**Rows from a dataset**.
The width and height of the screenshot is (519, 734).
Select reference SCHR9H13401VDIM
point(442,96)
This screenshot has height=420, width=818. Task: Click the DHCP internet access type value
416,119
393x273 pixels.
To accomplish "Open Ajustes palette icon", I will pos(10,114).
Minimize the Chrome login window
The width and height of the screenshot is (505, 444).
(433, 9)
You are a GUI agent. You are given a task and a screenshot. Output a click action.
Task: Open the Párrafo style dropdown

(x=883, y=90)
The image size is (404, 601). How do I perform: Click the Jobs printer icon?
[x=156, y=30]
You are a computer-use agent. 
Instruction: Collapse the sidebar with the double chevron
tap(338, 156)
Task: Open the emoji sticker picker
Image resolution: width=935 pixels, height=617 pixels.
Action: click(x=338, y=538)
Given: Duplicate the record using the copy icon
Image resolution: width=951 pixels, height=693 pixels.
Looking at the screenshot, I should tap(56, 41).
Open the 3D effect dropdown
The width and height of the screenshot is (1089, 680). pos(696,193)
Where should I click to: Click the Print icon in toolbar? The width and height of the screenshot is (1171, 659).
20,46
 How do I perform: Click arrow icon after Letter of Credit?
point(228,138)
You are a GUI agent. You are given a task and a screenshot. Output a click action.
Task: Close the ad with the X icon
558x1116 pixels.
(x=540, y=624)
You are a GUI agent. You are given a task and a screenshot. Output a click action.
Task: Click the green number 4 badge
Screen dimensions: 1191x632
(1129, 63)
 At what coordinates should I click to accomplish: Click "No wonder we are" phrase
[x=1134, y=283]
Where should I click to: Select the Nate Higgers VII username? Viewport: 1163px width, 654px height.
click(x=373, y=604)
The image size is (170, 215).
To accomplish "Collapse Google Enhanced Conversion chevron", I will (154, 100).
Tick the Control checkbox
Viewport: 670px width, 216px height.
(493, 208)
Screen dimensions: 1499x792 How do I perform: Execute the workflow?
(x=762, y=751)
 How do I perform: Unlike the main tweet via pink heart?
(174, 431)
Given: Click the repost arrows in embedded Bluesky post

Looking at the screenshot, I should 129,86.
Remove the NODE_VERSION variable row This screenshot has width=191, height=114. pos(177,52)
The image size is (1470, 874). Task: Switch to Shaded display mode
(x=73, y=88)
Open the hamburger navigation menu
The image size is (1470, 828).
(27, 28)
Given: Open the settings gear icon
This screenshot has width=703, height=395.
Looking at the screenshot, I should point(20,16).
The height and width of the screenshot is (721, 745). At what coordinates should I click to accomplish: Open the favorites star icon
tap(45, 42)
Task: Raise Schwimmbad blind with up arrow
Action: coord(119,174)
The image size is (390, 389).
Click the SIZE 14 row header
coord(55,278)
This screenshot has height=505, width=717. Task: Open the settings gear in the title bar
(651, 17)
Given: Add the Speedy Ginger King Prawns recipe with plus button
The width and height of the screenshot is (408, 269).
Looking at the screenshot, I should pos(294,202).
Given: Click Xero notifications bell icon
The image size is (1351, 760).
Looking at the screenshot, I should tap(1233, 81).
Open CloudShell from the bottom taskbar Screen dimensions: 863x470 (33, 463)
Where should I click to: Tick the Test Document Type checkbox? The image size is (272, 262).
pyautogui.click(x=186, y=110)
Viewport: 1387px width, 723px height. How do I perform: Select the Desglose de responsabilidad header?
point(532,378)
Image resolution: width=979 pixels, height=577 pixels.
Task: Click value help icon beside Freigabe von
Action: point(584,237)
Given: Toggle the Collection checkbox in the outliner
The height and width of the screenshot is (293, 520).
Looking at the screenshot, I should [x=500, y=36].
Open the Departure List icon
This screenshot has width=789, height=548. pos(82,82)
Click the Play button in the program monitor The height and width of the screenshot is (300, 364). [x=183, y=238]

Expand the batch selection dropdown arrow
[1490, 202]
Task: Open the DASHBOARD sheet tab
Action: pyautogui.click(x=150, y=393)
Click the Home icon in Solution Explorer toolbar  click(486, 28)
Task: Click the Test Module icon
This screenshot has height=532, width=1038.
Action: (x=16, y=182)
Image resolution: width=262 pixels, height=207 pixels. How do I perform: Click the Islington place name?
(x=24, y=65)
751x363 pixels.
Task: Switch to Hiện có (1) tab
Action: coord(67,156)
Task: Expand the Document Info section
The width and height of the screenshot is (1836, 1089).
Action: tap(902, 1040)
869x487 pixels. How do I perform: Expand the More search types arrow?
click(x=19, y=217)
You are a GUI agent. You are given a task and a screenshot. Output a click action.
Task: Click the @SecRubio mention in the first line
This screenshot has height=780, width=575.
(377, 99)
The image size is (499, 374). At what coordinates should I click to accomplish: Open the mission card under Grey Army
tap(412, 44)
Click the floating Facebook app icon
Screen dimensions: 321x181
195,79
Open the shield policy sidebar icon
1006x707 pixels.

**Your objective**. Copy all of the records above verbatim.

**Exercise result**.
The width and height of the screenshot is (519, 734).
Select reference SCHR9H13401VDIM
point(442,96)
This screenshot has height=420, width=818. Task: Click the DHCP internet access type value
416,119
393x273 pixels.
To accomplish "Open Ajustes palette icon", I will pos(10,114).
Minimize the Chrome login window
The width and height of the screenshot is (505, 444).
(433, 9)
You are a GUI agent. You are given a task and a screenshot. Output a click action.
Task: Open the Párrafo style dropdown

(x=883, y=90)
The image size is (404, 601). How do I perform: Click the Jobs printer icon?
[x=156, y=30]
You are a computer-use agent. 
Instruction: Collapse the sidebar with the double chevron
tap(338, 156)
Task: Open the emoji sticker picker
Image resolution: width=935 pixels, height=617 pixels.
Action: click(x=338, y=538)
Given: Duplicate the record using the copy icon
Image resolution: width=951 pixels, height=693 pixels.
Looking at the screenshot, I should tap(56, 41).
Open the 3D effect dropdown
The width and height of the screenshot is (1089, 680). pos(696,193)
Where should I click to: Click the Print icon in toolbar? The width and height of the screenshot is (1171, 659).
20,46
 How do I perform: Click arrow icon after Letter of Credit?
point(228,138)
You are a GUI agent. You are given a task and a screenshot. Output a click action.
Task: Close the ad with the X icon
558x1116 pixels.
(x=540, y=624)
You are a GUI agent. You are given a task and a screenshot. Output a click action.
Task: Click the green number 4 badge
Screen dimensions: 1191x632
(1129, 63)
 At what coordinates should I click to accomplish: Click "No wonder we are" phrase
[x=1134, y=283]
Where should I click to: Select the Nate Higgers VII username? Viewport: 1163px width, 654px height.
click(x=373, y=604)
The image size is (170, 215).
To accomplish "Collapse Google Enhanced Conversion chevron", I will (154, 100).
Tick the Control checkbox
Viewport: 670px width, 216px height.
(493, 208)
Screen dimensions: 1499x792 How do I perform: Execute the workflow?
(x=762, y=751)
 How do I perform: Unlike the main tweet via pink heart?
(174, 431)
Given: Click the repost arrows in embedded Bluesky post

Looking at the screenshot, I should 129,86.
Remove the NODE_VERSION variable row This screenshot has width=191, height=114. pos(177,52)
The image size is (1470, 874). Task: Switch to Shaded display mode
(x=73, y=88)
Open the hamburger navigation menu
The image size is (1470, 828).
(27, 28)
Given: Open the settings gear icon
This screenshot has width=703, height=395.
Looking at the screenshot, I should point(20,16).
The height and width of the screenshot is (721, 745). At what coordinates should I click to accomplish: Open the favorites star icon
tap(45, 42)
Task: Raise Schwimmbad blind with up arrow
Action: coord(119,174)
The image size is (390, 389).
Click the SIZE 14 row header
coord(55,278)
This screenshot has height=505, width=717. Task: Open the settings gear in the title bar
(651, 17)
Given: Add the Speedy Ginger King Prawns recipe with plus button
The width and height of the screenshot is (408, 269).
Looking at the screenshot, I should pos(294,202).
Given: Click Xero notifications bell icon
The image size is (1351, 760).
Looking at the screenshot, I should tap(1233, 81).
Open CloudShell from the bottom taskbar Screen dimensions: 863x470 (33, 463)
Where should I click to: Tick the Test Document Type checkbox? The image size is (272, 262).
pyautogui.click(x=186, y=110)
Viewport: 1387px width, 723px height. How do I perform: Select the Desglose de responsabilidad header?
point(532,378)
Image resolution: width=979 pixels, height=577 pixels.
Task: Click value help icon beside Freigabe von
Action: point(584,237)
Given: Toggle the Collection checkbox in the outliner
The height and width of the screenshot is (293, 520).
Looking at the screenshot, I should [x=500, y=36].
Open the Departure List icon
This screenshot has width=789, height=548. pos(82,82)
Click the Play button in the program monitor The height and width of the screenshot is (300, 364). [x=183, y=238]

Expand the batch selection dropdown arrow
[1490, 202]
Task: Open the DASHBOARD sheet tab
Action: pyautogui.click(x=150, y=393)
Click the Home icon in Solution Explorer toolbar  click(486, 28)
Task: Click the Test Module icon
This screenshot has height=532, width=1038.
Action: (x=16, y=182)
Image resolution: width=262 pixels, height=207 pixels. How do I perform: Click the Islington place name?
(x=24, y=65)
751x363 pixels.
Task: Switch to Hiện có (1) tab
Action: coord(67,156)
Task: Expand the Document Info section
The width and height of the screenshot is (1836, 1089).
Action: tap(902, 1040)
869x487 pixels. How do I perform: Expand the More search types arrow?
click(x=19, y=217)
You are a GUI agent. You are given a task and a screenshot. Output a click action.
Task: Click the @SecRubio mention in the first line
This screenshot has height=780, width=575.
(377, 99)
The image size is (499, 374). At what coordinates should I click to accomplish: Open the mission card under Grey Army
tap(412, 44)
Click the floating Facebook app icon
Screen dimensions: 321x181
195,79
Open the shield policy sidebar icon
1006x707 pixels.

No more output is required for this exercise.